The plans went through a few incarnations in this picky—or as
Councillor Adam Vaughan describes it, "extraordinarily democratic"—Annex neighbourhood, but as of this week, Taddle Creek Park is officially open.
"The neighbourhood secured the funding for this park as part of the settlement for the
One Bedford condominium," Vaughan says of the $800,000 the half-acre park's rehabilitation cost. "The Parks Department went off without talking to anyone. The park they came up with was a wonderful and astonishing design, but the community was not comfortable with it. It was a very modern design, very high-end design, and there were 10 different neighbourhoods where you could have dropped it and they would have said 'Wow,' but the neighbourhood is a heritage community."
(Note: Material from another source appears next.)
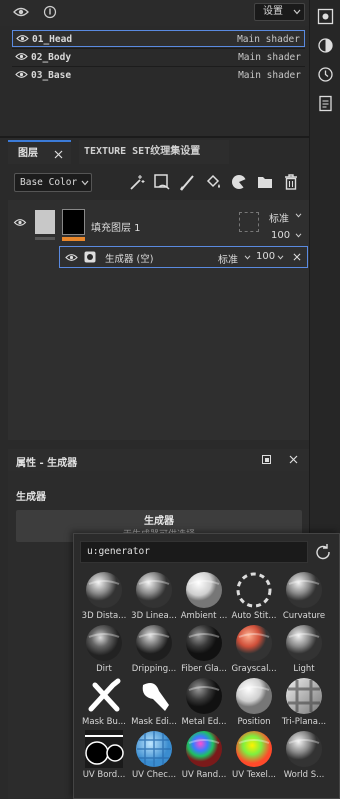  What do you see at coordinates (130, 260) in the screenshot?
I see `generator-name: 生成器 (空)` at bounding box center [130, 260].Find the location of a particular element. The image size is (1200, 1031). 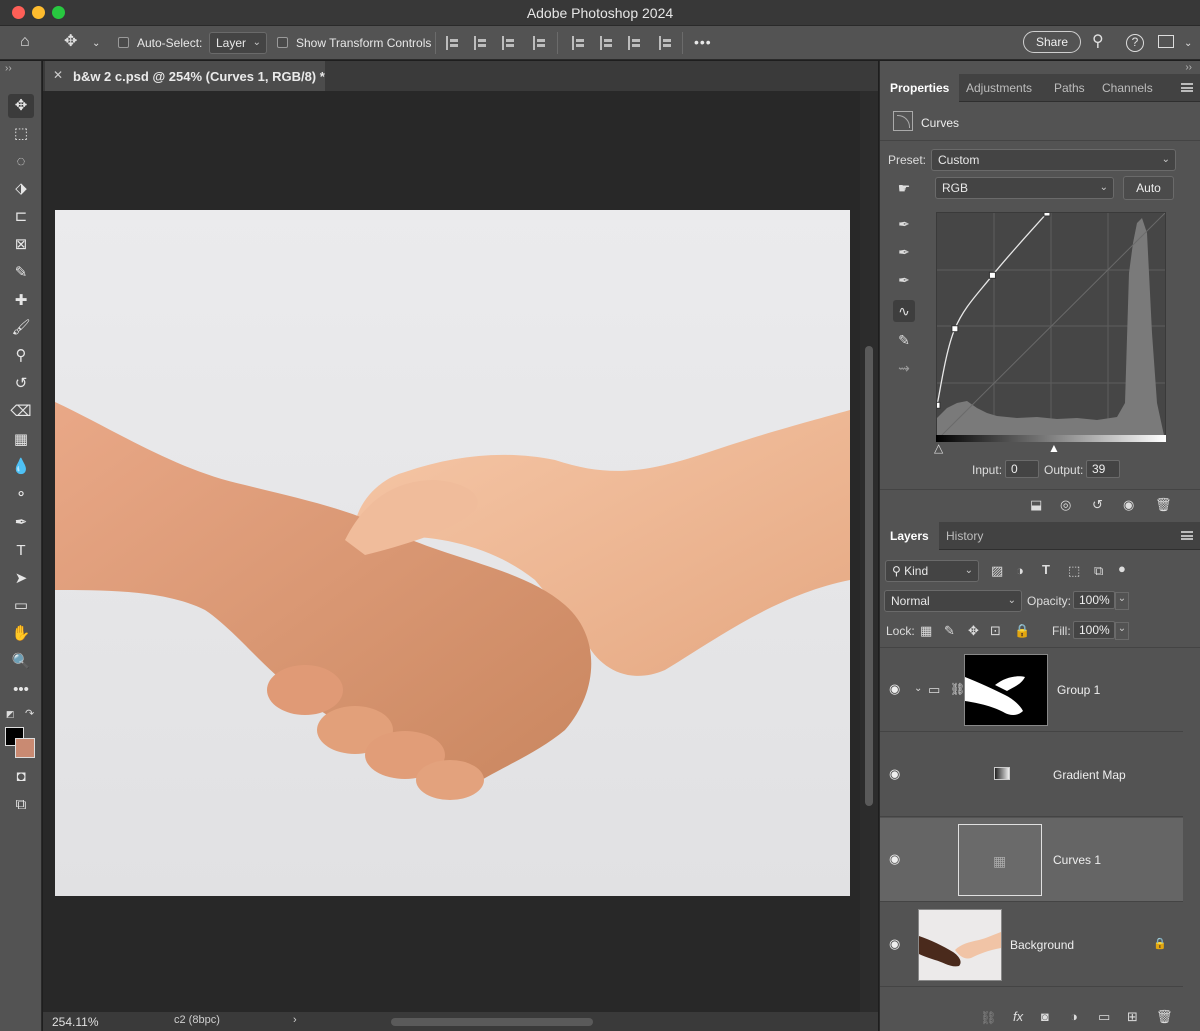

So they demanded the city go back to the drawing board, which they did, to the neighbourhood's general satisfaction. But in the meantime, a piece of public art was commissioned from Maritime sculptor
Ilan Sandler. He produced something akin to a vase or a jug, woven out of four kilometres of steel rod to mirror the length of the now submerged creek from which the park takes its name. As Vaughan explains it, the sculpture's antique shape disconnected it from the unrealized modern design for the park, and its modern design set it at odds with the park's ultimately more traditional design.
"It's like the
Archer in Nathan Philips Square," Vaughan says. "Most people hated it [when it first went up], but if you tried to move it now, they’d lynch you."